O’Neill has prior head coaching experience at East Carolina University for four years (1999-2002) and at Division III Gettysburg College for seven seasons (2003-2010). However, he said that his role as an assistant coach at UMass and his previous assistant position at Bradley University (2010-2012) has shown him the importance of developing personal connections with individual players.

“Sometimes as a head coach you are dealing with so many big ticket items that some of the personal interactions get sacrificed,” O’Neill said. “So I think that maintaining these relationships is the thing that I want to do the best job of.”

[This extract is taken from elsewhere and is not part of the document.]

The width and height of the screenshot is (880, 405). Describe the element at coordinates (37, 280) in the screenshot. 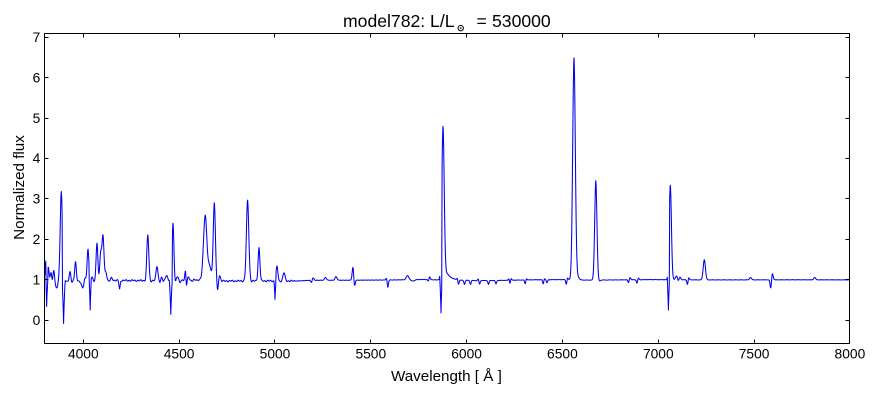

I see `svg-text: 1` at that location.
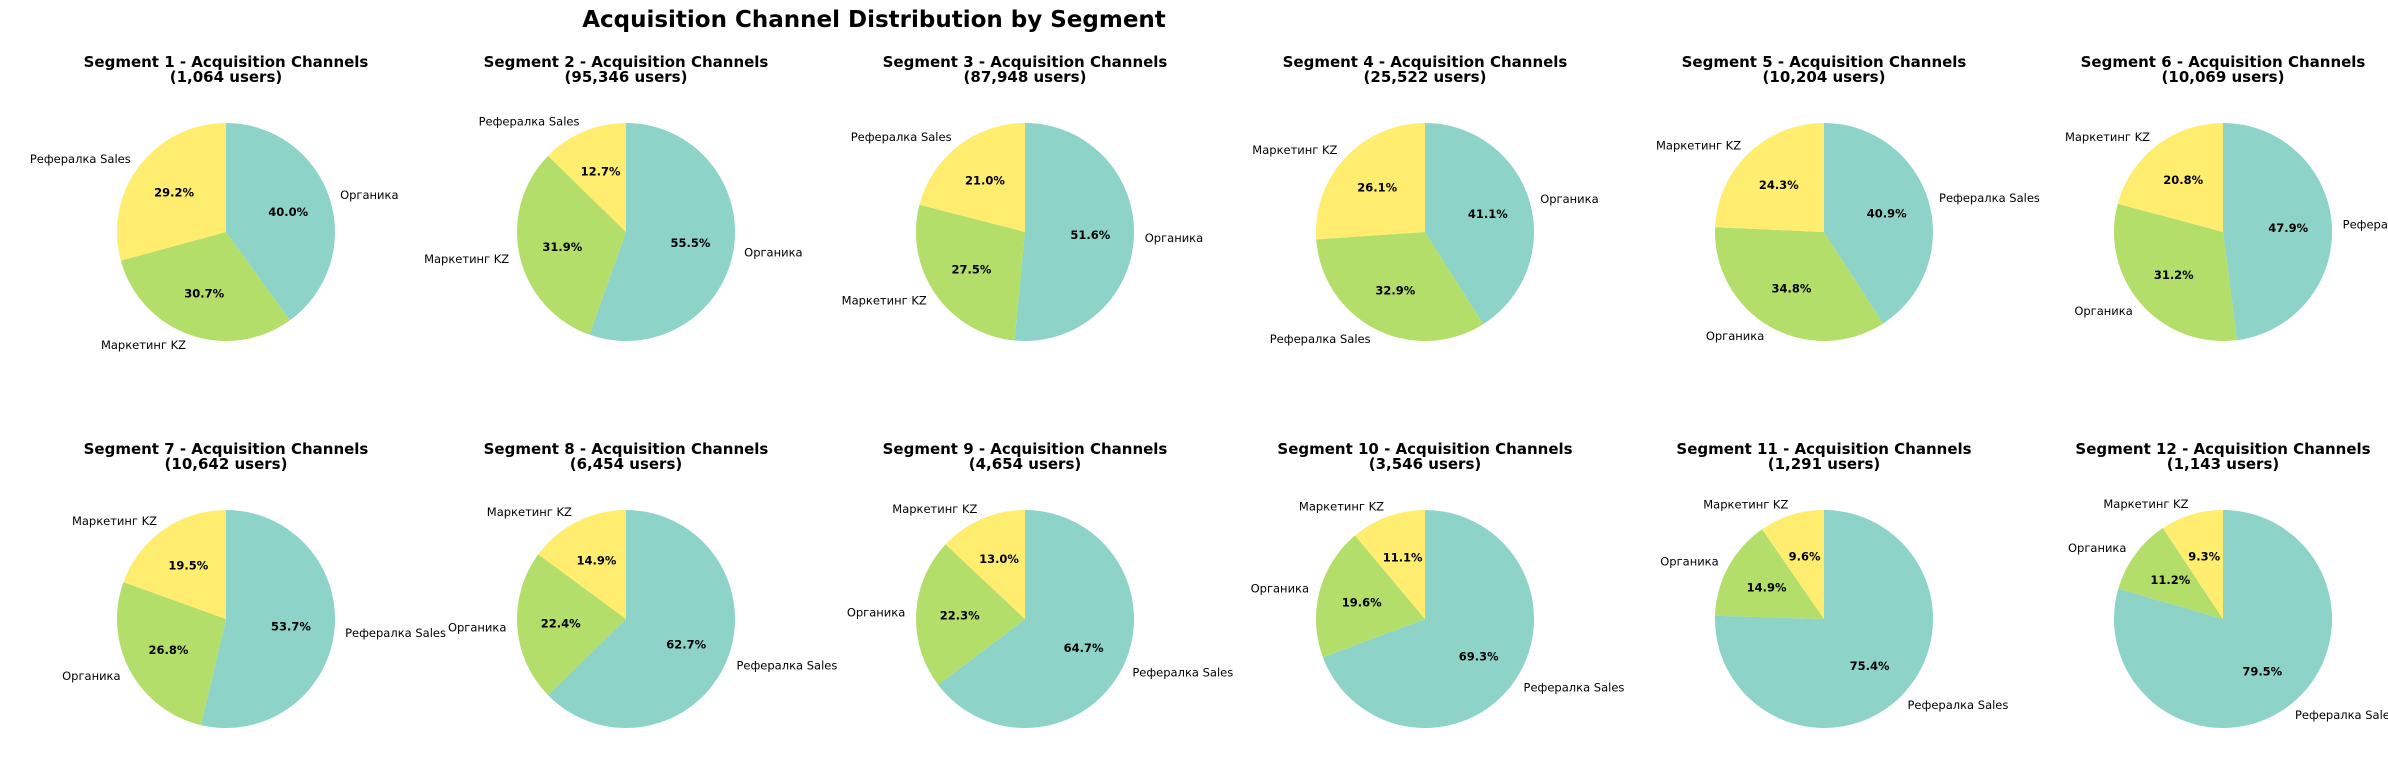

Keys said that the familiarity with O’Neill will also relieve any stress associated with transitioning from Koch’s “quirky” personality to a more serious tone from O’Neill.

“Coach Koch’s personality probably rubbed off a little on Coach O’Neill but [O’Neill] is very serious, which is good, because we need that too at times,” Keys said. “He has a nice middle ground in being a tough coach and being a good friend who you can go and talk to about school, your life, or soccer of course.”

O’Neill acknowledged that he is not aiming to be a “duplicate or copy” of Koch when it comes to his coaching style or personality.

“As I move forward, I think the balance that has to be struck is to be very respectful, to be aware of the past and the things that [Koch] built this program on, and to coach the values that he coached for a couple of decades,” O’Neill said. “But also, it’s important that I be myself.”

 Looking forward

The Minutemen ended their 2013 season with a loss to Saint Louis in the first round of the Atlantic 10 tournament after sneaking into the playoffs as the eighth and final seed. Despite the coaching change, the team’s preseason goals of making it further in the A-10 tournament remains unaltered, according to Schwartz.

“With Coach Koch or with Coach O’Neill, we have always had the same goals and we’re still going to push for the same things,” Schwartz said. “I think [O’Neill] is the right person to lead us as we move into this next stage of UMass soccer.”

Keys added that the change has only strengthened these expectations.

“It only reinforced how much we want to complete them,” Keys said. “We want to do it for [Koch] and make him proud and play as hard as he and Coach O’Neill would both want us to play.”

O’Neill took a different perspective when reviewing the team’s preseason outlook saying that his goals are “pretty general and process-oriented.”

“I’m not trying to be evasive in any way, but I really don’t have any expectations in terms of wins and losses or overall record,” O’Neill said.  “I just want us to really be a hardworking and competitive group that takes pride in wearing the UMass uniform.”